- _Your task_
Extend the patent text on the inflatable play tunnel, picking up right after its last sentence.

───── Supplied passage ─────

|Publication number||US4629182 A|
|Application number||US 06/747,701|
|Publication date||Dec 16, 1986|
|Filing date||Jun 24, 1985|
|Priority date||Jun 24, 1985|
|Publication number||06747701, 747701, US 4629182 A, US 4629182A, US-A-4629182, US4629182 A, US4629182A|
|Inventors||Sandra B. Rader, Steven J. Rader|
|Original Assignee||Rader Sandra B, Rader Steven J|
|Export Citation||BiBTeX, EndNote, RefMan|
|Patent Citations (9), Non-Patent Citations (2), Referenced by (28), Classifications (7), Legal Events (6)|
|External Links: USPTO, USPTO Assignment, Espacenet|
The invention pertains to the general field of inflatable structures, and more particularly to a thermoplastic material structure that inflates into a tubular passageway tunnel primarily used as a toy by young children.
Previously, many types of toys have been devised to help develop childrens body spatial relationships. As an example, rigid tubes positioned together, end to end with a wood base, to prevent rolling, are presently in use. Other such tunnels, using helical spring steel hoops covered with a cloth or plastic material are commonly in use and are known in the industry by their registered tradenames, FUN-L-TUN-L, or a similar device is identified as the CRAWL TUNNEL.
Prior art has also used inflatable structures in various forms as toys or articles for sport. A search of the prior art did not disclose any patents that read directly on the claims of the instant invention, however, the following U.S. patents were considered related.

───── Data block ─────

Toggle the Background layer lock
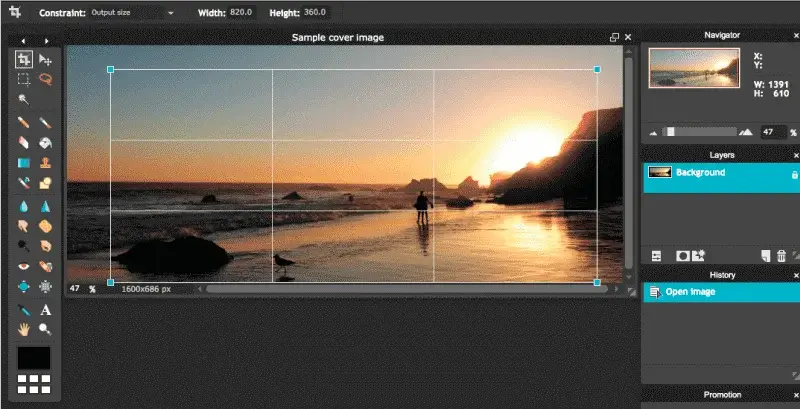Image resolution: width=800 pixels, height=409 pixels. tap(794, 174)
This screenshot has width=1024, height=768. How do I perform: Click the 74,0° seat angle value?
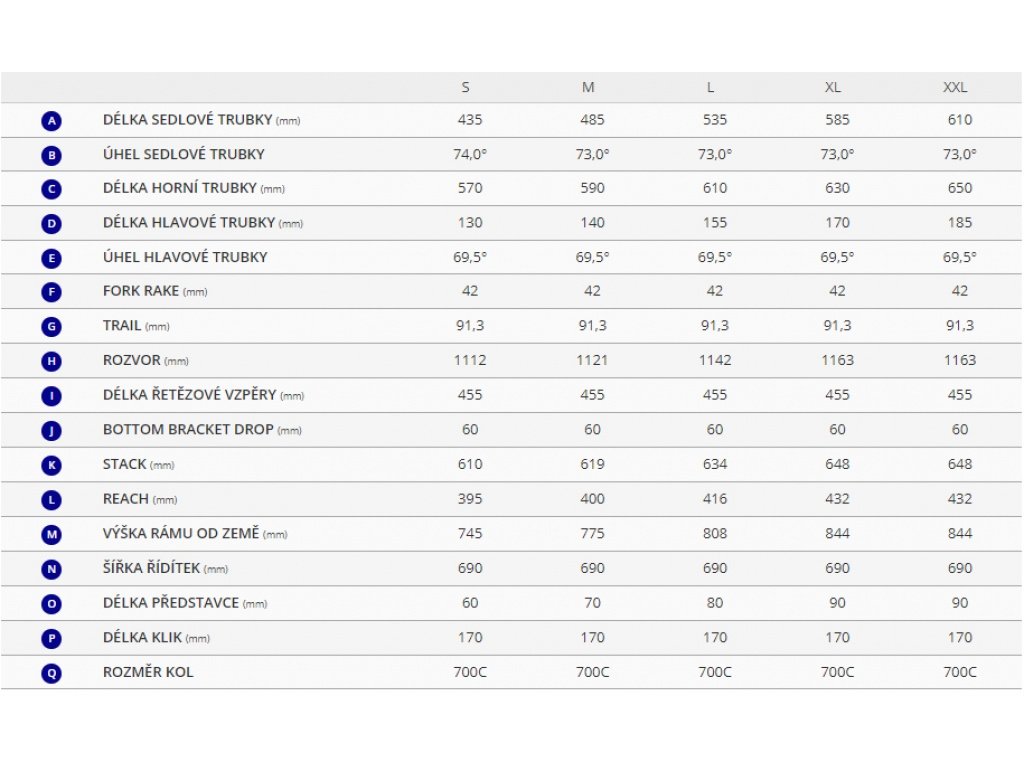coord(470,154)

─────

- _Response_
______________________________________Patent Number Inventor Issue Date______________________________________3,994,102 Johnson et al Nov. 30, 19763,934,291 Hagen Jan. 27, 19763,779,201 Spahn Dec. 18, 19733,664,290 Finn May 23, 1972______________________________________
Johnson et al teaches a plurality of inflatable elements with loops on each end. The loops are connected together to make joints and form structures. The joint means are inherent in the inflated structure of the elements.
Hagen discloses a unitary hollow paddle wheel of a size to receive a person in an upright position. The device is composed of two circular pneumatic tubes connected in spaced relationship by transverse members that also support a tread.
Spahn utilizes a hollow dirigible-balloon shaped device having spaced inflated double walls of pliable plastic. A pair of spaced plastic dividers are located within the interior of the structure providing reinforcement and the inner rims function as hand rails.
Finally, Finn employs a spherical shaped device formed of an annular series of buoyant segments, each having an externally outwardly extending paddle. An annular buoyant member is attached at each open end of the part-spherical body to provide stability.
Although some of the above inventions utilize a tubular shaped inflated body, the combination of the instant invention as a tunnel is lacking.
In child growth, the use of devices that help development of body control in motion, such as creeping and crawling, are becoming more prevalant. Presently, rigid structural tubes, or pipes, are in use both indoors and out. Flexible collapsing tunnels are especially popular for indoor use, however, these devices, as well as the outdoor equipment with a hard bottom surface, have a tendency to scuff the childrens legs and clothing and are uncomfortable when in use. It is, therefore, a primary object of the invention to have a resilient surface completely surrounding a tunnel allowing continual use without discomfort to the user or excessive clothing wear. This is particularly important when the tunnel is used by handicapped children who do not have complete mobility and may injure themselves on conventional apparatus. The instant invention utilizes a flexible thermoplastic material formed with an inner and outer sleeve with compressed air inside to accomplish this utility.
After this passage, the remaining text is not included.